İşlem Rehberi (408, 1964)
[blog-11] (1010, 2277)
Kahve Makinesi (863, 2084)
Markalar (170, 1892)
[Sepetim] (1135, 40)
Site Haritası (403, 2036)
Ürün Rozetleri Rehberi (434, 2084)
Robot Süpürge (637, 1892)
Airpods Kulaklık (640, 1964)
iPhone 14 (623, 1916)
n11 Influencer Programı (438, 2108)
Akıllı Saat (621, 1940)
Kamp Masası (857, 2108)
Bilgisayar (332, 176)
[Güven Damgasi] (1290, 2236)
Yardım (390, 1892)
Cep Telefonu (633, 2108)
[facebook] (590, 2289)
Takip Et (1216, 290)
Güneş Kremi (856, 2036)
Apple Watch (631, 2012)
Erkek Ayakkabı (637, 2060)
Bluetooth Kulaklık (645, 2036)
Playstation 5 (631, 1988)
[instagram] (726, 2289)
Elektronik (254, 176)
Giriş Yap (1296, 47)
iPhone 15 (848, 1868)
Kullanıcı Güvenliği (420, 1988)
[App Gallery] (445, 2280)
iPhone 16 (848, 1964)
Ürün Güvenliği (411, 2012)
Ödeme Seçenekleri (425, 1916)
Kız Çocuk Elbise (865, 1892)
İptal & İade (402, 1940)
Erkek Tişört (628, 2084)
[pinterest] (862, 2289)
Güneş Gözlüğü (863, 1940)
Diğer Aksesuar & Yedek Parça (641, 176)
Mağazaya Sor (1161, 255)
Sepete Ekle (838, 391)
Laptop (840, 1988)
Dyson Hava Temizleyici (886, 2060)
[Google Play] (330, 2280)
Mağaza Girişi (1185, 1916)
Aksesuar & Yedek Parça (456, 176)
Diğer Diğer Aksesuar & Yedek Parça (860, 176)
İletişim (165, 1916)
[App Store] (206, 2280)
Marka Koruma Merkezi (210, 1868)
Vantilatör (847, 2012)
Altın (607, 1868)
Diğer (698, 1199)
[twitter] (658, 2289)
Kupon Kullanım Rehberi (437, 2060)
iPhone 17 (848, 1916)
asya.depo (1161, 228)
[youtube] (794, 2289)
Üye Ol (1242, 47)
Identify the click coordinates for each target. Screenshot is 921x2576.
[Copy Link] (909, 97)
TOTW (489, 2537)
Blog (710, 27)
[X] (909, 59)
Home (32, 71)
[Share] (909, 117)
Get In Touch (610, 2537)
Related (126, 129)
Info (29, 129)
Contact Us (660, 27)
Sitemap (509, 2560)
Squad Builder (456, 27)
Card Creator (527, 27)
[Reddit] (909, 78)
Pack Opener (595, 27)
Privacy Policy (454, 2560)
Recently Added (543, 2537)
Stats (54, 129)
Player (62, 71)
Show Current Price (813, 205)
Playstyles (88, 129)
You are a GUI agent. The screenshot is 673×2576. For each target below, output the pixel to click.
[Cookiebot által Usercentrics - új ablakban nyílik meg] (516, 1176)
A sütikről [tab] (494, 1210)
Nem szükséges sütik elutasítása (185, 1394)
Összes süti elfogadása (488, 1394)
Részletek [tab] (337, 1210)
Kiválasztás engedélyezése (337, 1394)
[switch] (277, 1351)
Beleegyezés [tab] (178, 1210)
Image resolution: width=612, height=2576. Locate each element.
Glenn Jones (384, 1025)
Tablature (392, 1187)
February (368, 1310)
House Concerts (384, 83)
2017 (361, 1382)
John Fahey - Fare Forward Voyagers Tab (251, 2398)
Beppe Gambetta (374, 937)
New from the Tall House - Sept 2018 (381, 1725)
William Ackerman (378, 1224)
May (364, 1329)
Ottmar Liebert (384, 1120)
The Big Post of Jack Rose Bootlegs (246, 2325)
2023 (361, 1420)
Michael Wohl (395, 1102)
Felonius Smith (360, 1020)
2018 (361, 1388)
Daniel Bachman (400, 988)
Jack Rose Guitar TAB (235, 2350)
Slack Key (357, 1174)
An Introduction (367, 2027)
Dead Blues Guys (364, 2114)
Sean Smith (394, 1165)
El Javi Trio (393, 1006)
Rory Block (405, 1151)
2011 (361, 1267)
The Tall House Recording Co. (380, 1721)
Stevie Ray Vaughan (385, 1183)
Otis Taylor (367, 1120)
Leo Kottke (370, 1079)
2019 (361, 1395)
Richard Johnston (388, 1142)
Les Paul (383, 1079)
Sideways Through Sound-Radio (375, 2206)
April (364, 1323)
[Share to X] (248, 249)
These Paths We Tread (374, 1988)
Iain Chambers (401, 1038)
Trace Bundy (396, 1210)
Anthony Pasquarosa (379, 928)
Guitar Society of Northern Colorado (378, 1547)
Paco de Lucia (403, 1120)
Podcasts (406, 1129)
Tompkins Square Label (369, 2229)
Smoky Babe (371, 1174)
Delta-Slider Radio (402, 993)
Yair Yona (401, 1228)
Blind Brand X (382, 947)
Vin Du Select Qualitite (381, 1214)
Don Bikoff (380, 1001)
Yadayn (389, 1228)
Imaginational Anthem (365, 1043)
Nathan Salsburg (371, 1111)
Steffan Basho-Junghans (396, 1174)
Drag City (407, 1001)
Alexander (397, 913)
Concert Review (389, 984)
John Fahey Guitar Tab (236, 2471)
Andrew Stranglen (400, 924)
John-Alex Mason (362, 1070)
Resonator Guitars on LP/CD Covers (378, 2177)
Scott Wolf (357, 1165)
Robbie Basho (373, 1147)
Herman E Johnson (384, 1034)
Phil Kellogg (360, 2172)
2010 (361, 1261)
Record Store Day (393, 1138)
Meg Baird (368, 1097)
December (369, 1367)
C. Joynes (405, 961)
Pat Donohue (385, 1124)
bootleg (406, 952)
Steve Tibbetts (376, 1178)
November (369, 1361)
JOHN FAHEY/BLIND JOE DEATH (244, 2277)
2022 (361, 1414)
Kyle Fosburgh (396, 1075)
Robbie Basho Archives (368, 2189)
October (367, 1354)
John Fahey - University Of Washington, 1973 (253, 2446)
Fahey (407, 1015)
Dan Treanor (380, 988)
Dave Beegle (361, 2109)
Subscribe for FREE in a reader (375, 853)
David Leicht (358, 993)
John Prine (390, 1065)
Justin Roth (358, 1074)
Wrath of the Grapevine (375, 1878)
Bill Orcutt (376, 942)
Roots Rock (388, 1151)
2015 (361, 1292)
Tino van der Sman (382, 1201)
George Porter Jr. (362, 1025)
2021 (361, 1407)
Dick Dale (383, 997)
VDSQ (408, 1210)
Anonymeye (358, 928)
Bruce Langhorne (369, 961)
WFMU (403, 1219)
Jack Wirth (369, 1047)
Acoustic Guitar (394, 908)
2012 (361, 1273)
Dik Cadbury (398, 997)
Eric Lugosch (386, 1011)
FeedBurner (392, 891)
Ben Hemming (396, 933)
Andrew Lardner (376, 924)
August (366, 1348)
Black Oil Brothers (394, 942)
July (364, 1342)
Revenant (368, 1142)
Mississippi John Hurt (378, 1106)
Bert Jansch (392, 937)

***

◆ Goal of the exercise: Your task is to set down again, exactly, every line from the beginning of the listing through the line with "iPhone 15 (848, 1868)".

◆ Output for this task:
İşlem Rehberi (408, 1964)
[blog-11] (1010, 2277)
Kahve Makinesi (863, 2084)
Markalar (170, 1892)
[Sepetim] (1135, 40)
Site Haritası (403, 2036)
Ürün Rozetleri Rehberi (434, 2084)
Robot Süpürge (637, 1892)
Airpods Kulaklık (640, 1964)
iPhone 14 (623, 1916)
n11 Influencer Programı (438, 2108)
Akıllı Saat (621, 1940)
Kamp Masası (857, 2108)
Bilgisayar (332, 176)
[Güven Damgasi] (1290, 2236)
Yardım (390, 1892)
Cep Telefonu (633, 2108)
[facebook] (590, 2289)
Takip Et (1216, 290)
Güneş Kremi (856, 2036)
Apple Watch (631, 2012)
Erkek Ayakkabı (637, 2060)
Bluetooth Kulaklık (645, 2036)
Playstation 5 (631, 1988)
[instagram] (726, 2289)
Elektronik (254, 176)
Giriş Yap (1296, 47)
iPhone 15 (848, 1868)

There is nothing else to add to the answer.